As the constituency for the Parliamentary borough of Waterford in County Waterford, it returned one MP 1801–1832, two in 1832–1885 and one 1885–1922. It was an original constituency represented in Parliament when the Union of Great Britain and Ireland took effect on 1 January 1801.
In 1918, the boundary was redefined to exclude the Kilculliheen area which had been transferred to County Kilkenny under the 1898 Local Government (Ireland) Act.
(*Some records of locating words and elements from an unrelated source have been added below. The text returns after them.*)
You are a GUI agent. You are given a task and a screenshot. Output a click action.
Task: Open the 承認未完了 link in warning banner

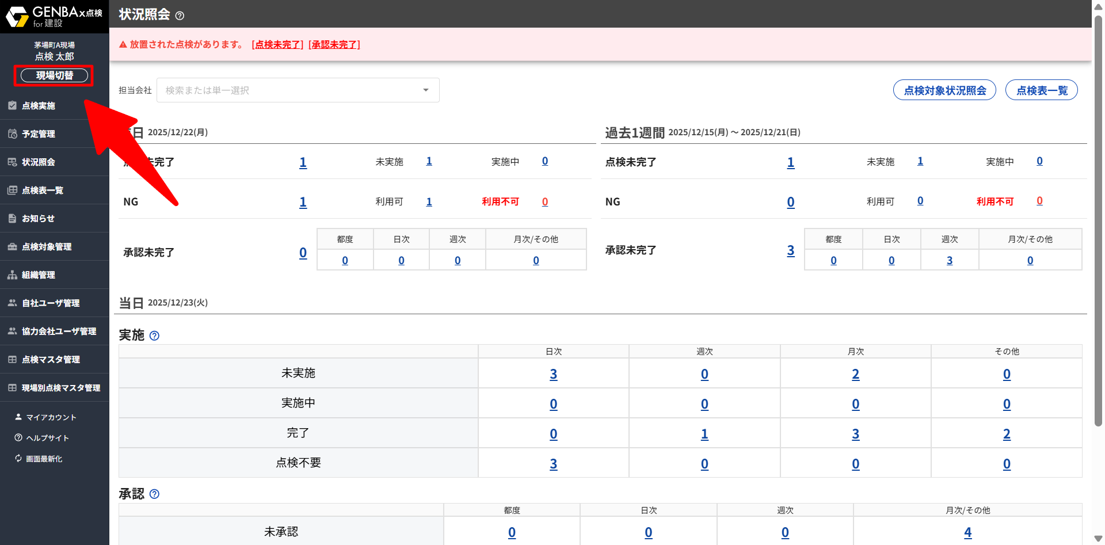(334, 44)
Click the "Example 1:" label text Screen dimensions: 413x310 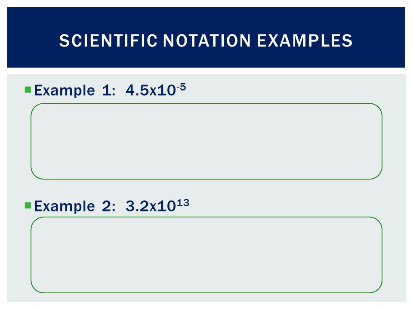pyautogui.click(x=75, y=91)
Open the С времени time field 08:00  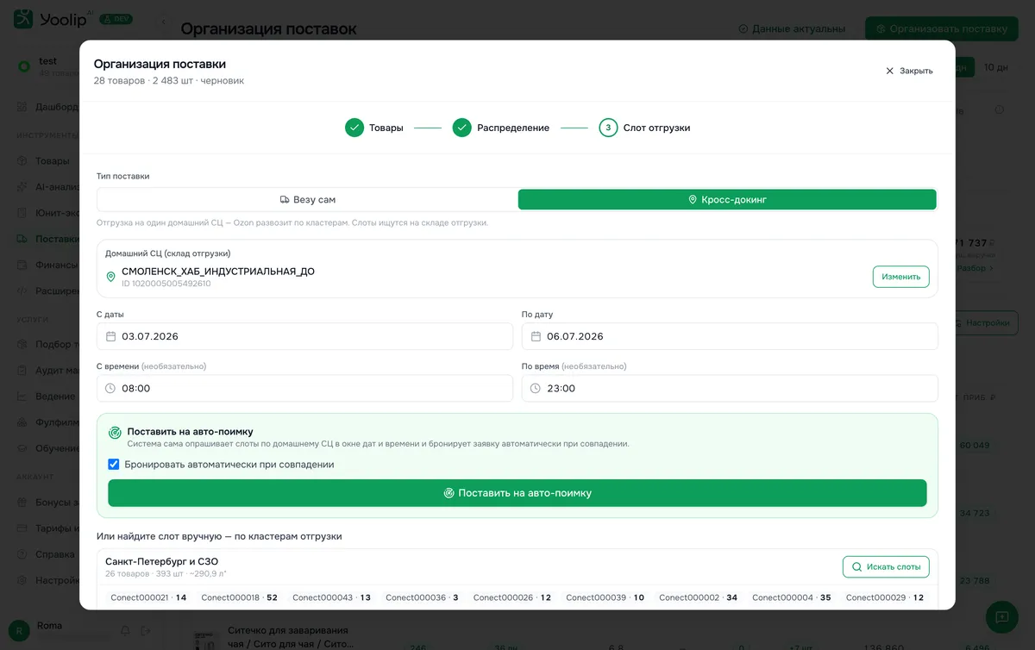(x=304, y=388)
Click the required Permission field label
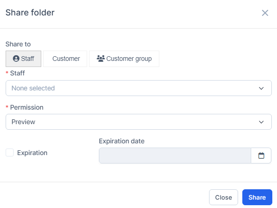The width and height of the screenshot is (277, 208). click(x=27, y=107)
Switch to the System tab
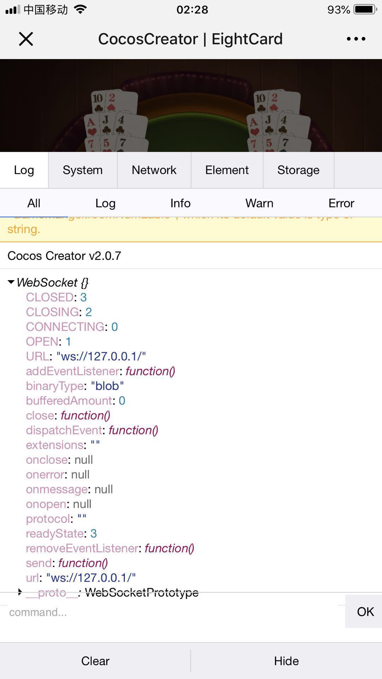Image resolution: width=382 pixels, height=679 pixels. click(82, 170)
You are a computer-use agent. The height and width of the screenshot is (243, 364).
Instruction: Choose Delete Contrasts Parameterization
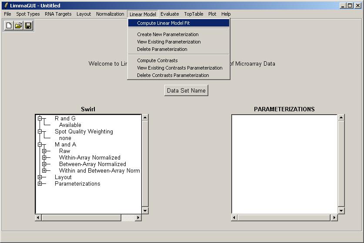[173, 75]
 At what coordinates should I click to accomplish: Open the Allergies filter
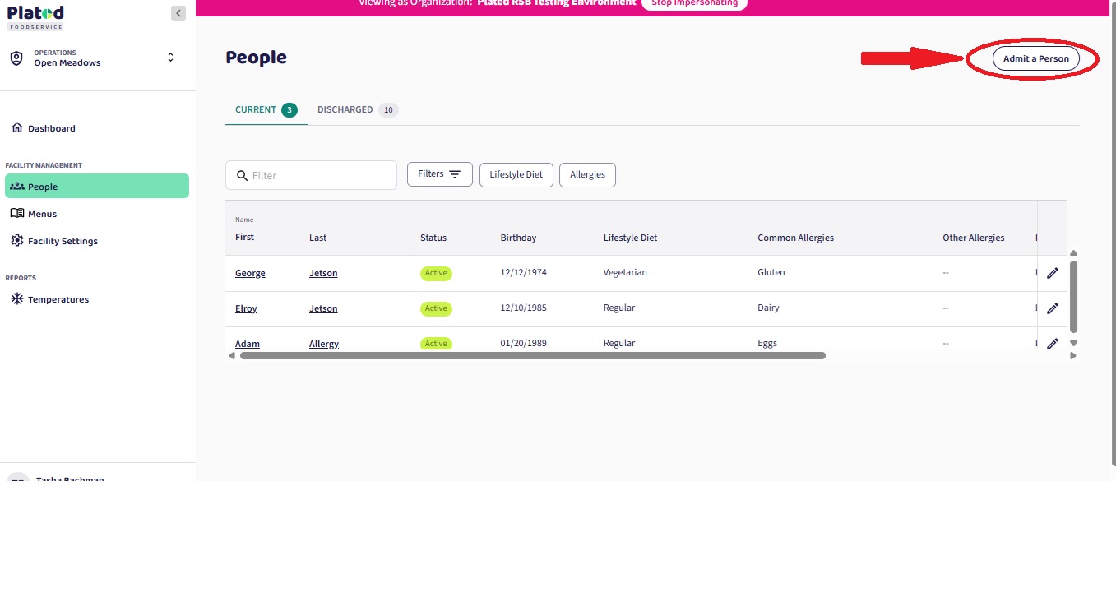point(587,174)
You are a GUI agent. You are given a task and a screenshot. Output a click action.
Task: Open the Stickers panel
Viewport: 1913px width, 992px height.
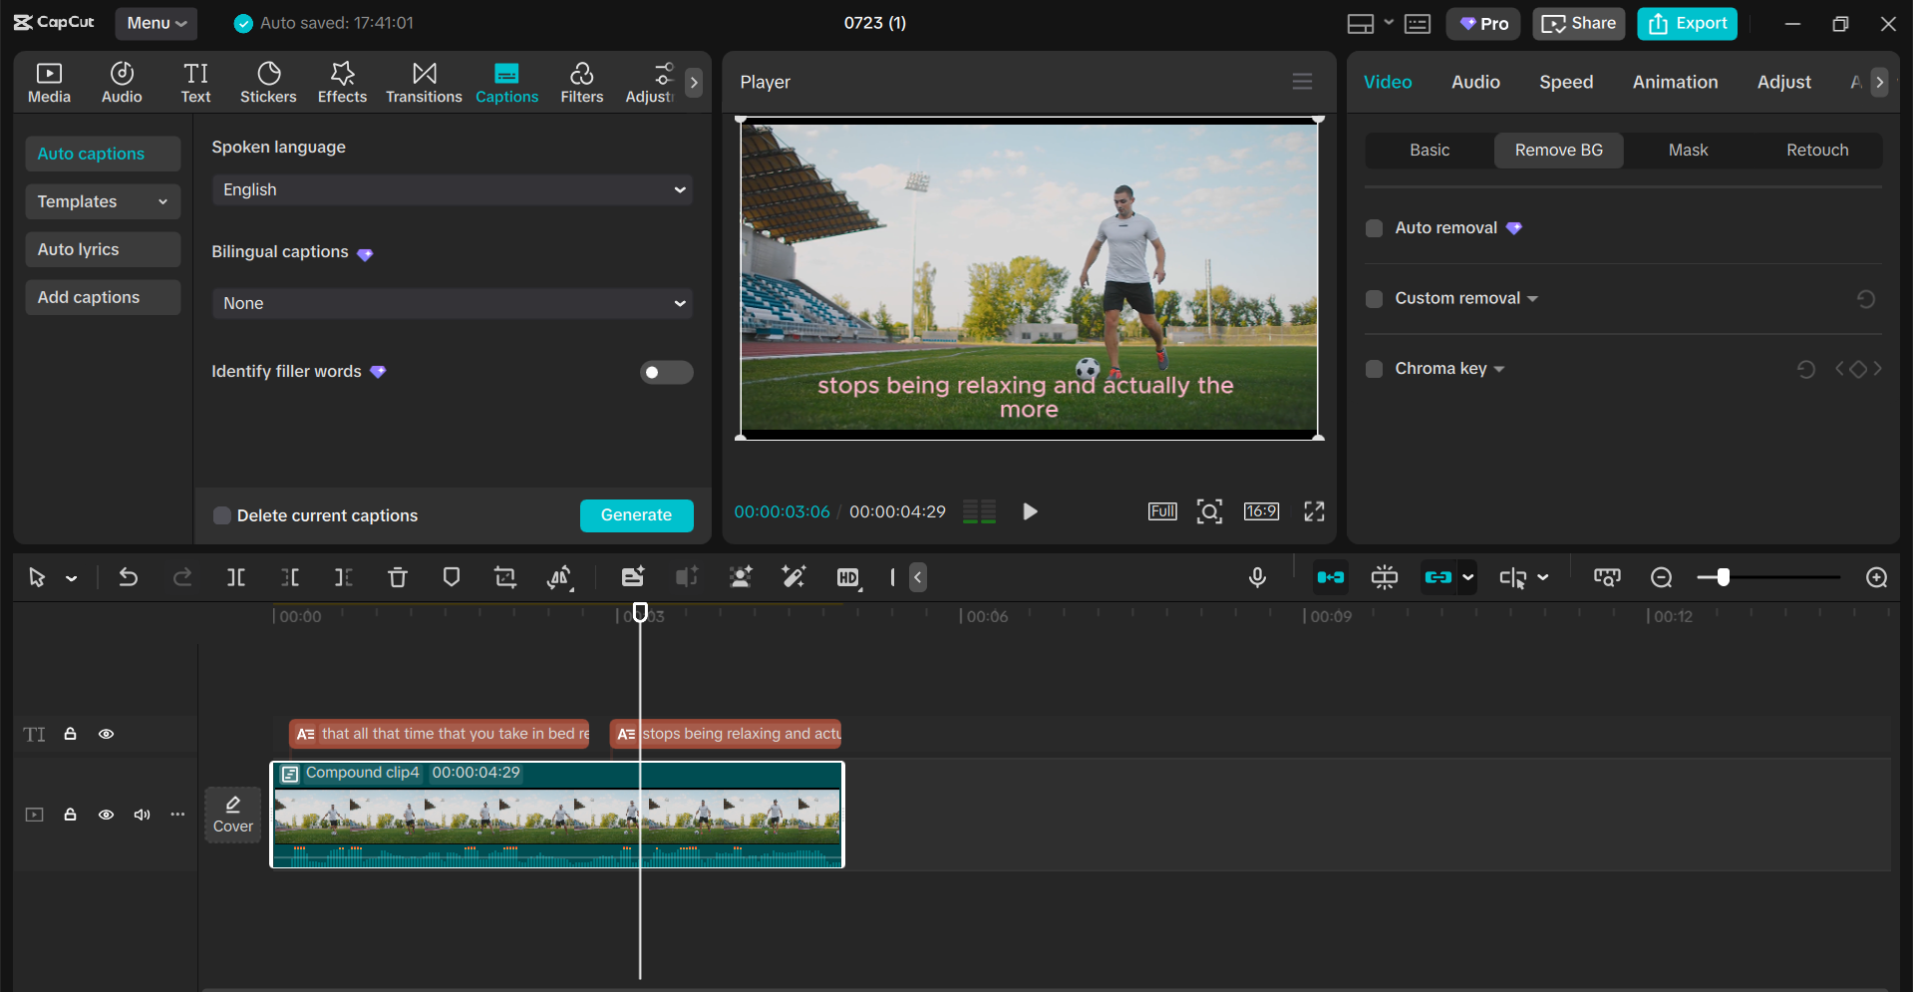point(268,82)
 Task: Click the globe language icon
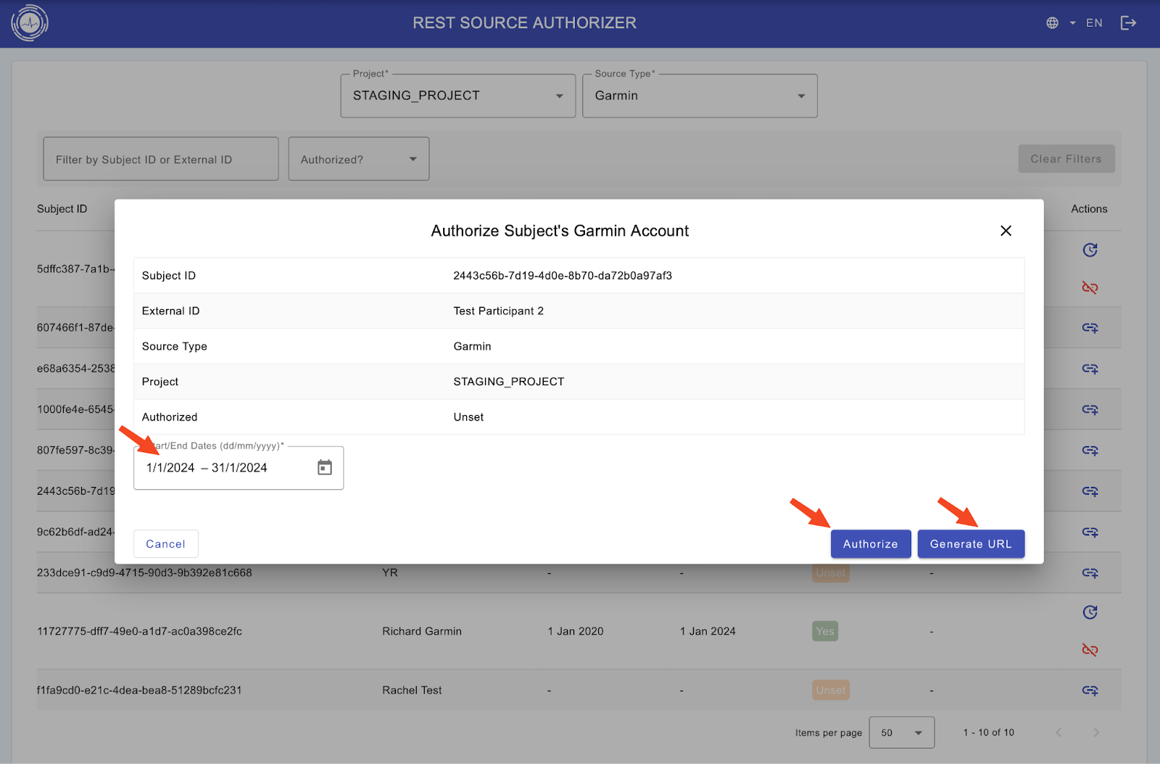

It was defined as consisting of the county borough of Waterford and the District Electoral Divisions of Ballynakill, Kilbarry, Killoteran and Waterford Rural in the rural district of Waterford.
The constituency was a predominantly Nationalist area in 1918. The seat was contested by William Redmond, the son of the IPP leader John Redmond whom he replaced in the Waterford City constituency in a by-election held in March 1918. In the general election of December 1918, it was the only Irish seat the IPP won outside Ulster.
The First Dáil
Sinn Féin contested the general election of 1918 on the platform that instead of taking up any seats they won in the United Kingdom Parliament, they would establish a revolutionary assembly in Dublin. In republican theory every MP elected in Ireland was a potential Deputy to this assembly. In practice only the Sinn Féin members accepted the offer.
The revolutionary First Dáil assembled on 21 January 1919 and last met on 10 May 1921. The First Dáil, according to a resolution passed on 10 May 1921, was formally dissolved on the assembling of the Second Dáil. This took place on 16 August 1921.